_List of tasks_:
a) Name every musical instrument mentioned in the description of the Mortiis demo cassette below.
b) Continue the description of the Mortiis demo cassette after its final sentence.

_Text passage_:
↓↓↓
MORTIIS "The Song of a Long Forgotten Ghost" cassette tape
MORTIIS "The Song of a Long Forgotten Ghost" cassette tape
The one that started it all... the legendary debut demo from MORTIIS!
"The Song of a Long Forgotten Ghost materialized from the blood, woodsmoke and buzzsaw guitars at the epicentre of the Second Wave of Black Metal in Norway during the early 1990s, with Mortiis beginning his career playing bass and writing lyrics in Emperor. While Mortiis would famously cease to be a member of the band in 1992, and it was with a synthesizer that the name of Mortiis would ultimately be made, the links to Emperor and the scene in this tale are seldom far away...
Written and recorded approximately between May and June 1993, The Song of a Long Forgotten Ghost was the culmination of an especially fertile year for Mortiis, spent exploring a wide range of early dark ambient music and its related styles... Despite his modest equipment, Mortiis’ vision was not lacking in ambition, emboldened by the noblest of aspirations: “My idea back then […] was to go to a Transylvanian castle and record the demo there.” While such an auspicious event did not come to pass – as he explains: “you have to remember that I was straight out of a whole extreme metal scene, with all the craziness that was going on, and that I was not realistic by any stretch” – a more mundane but no less influential venue for recording presented itself...
Generally regarded as one long track, the piece was actually recorded as several separate sections and then stitched together afterwards. Mortiis played his parts while none other than Ihsahn himself operated the controls to the 4-track tape recorder, whilst “reading Conan magazines”. To add even further weight to this legend, the 4-track in question was very possibly the device on which Emperor’s legendary demo album Wrath of the Tyrant was being recorded around this time. Both 'Wrath' and 'Song' were self-released (in 1992 and 1993, respectively) helping to forge two careers which, while very different and separate, are bound by common artistic themes and atmospheres.
↑↑↑
_Excerpted data_:
↓↓↓
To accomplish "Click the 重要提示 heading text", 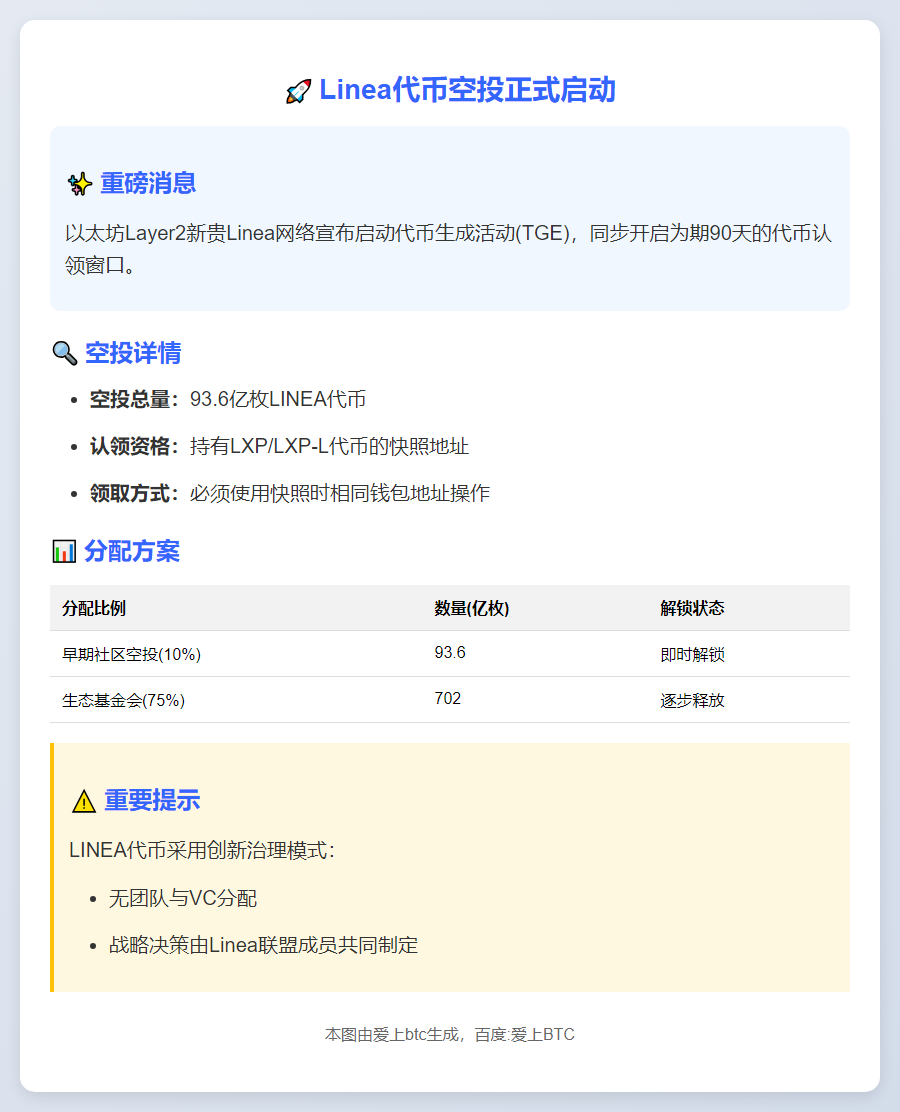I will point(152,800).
↑↑↑
↓↓↓
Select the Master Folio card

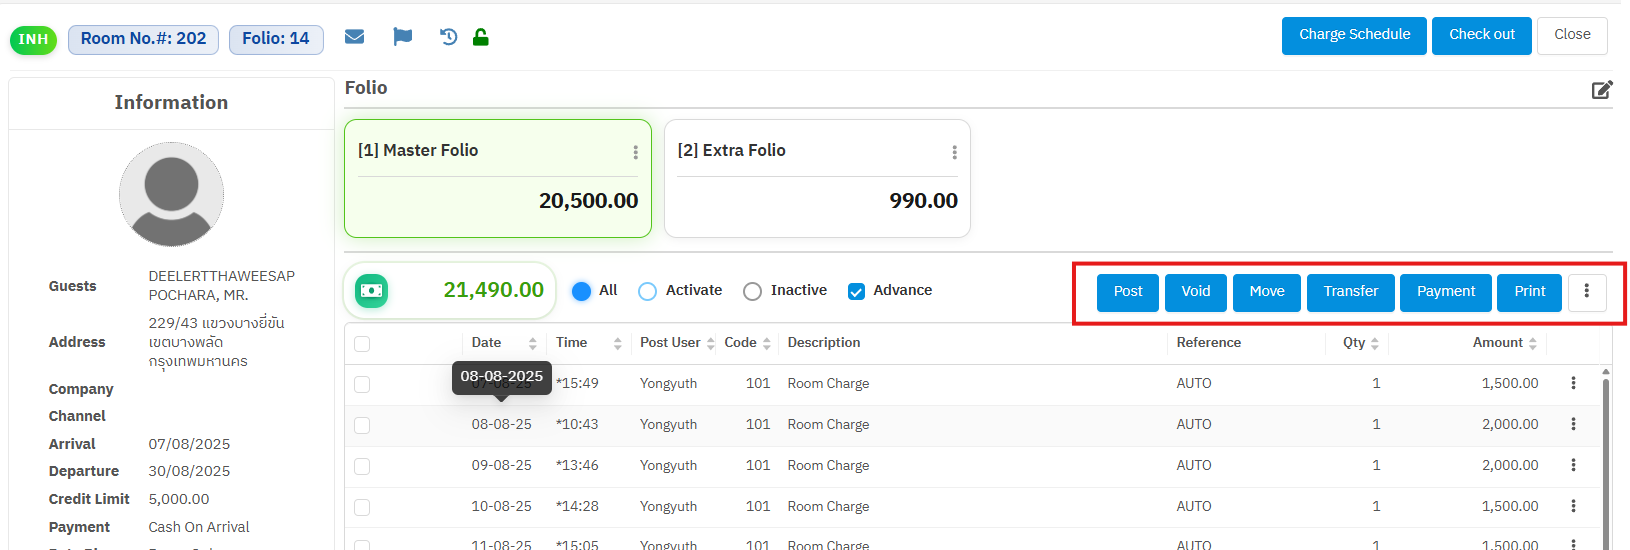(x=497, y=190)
↑↑↑
_Written responses_:
a) Guitars, bass, synthesizer

b)
Dungeon synth is suffused with Medievalism, Romanticism, the Gothic and the Fantastic; and what artists like Mortiis may lack in formal musical training and technique, they make up in the ability to convey very particular and precise musical atmospheres using little more than an intuitive sense of melody and harmony, and some basic technology. The original recording of Song is immersive, hypnotic and arresting; it is difficult to listen to without conjuring up images of warriors traversing haunted woods, armoured orcs clanking through dead fields, or – yes – Carpathian castles.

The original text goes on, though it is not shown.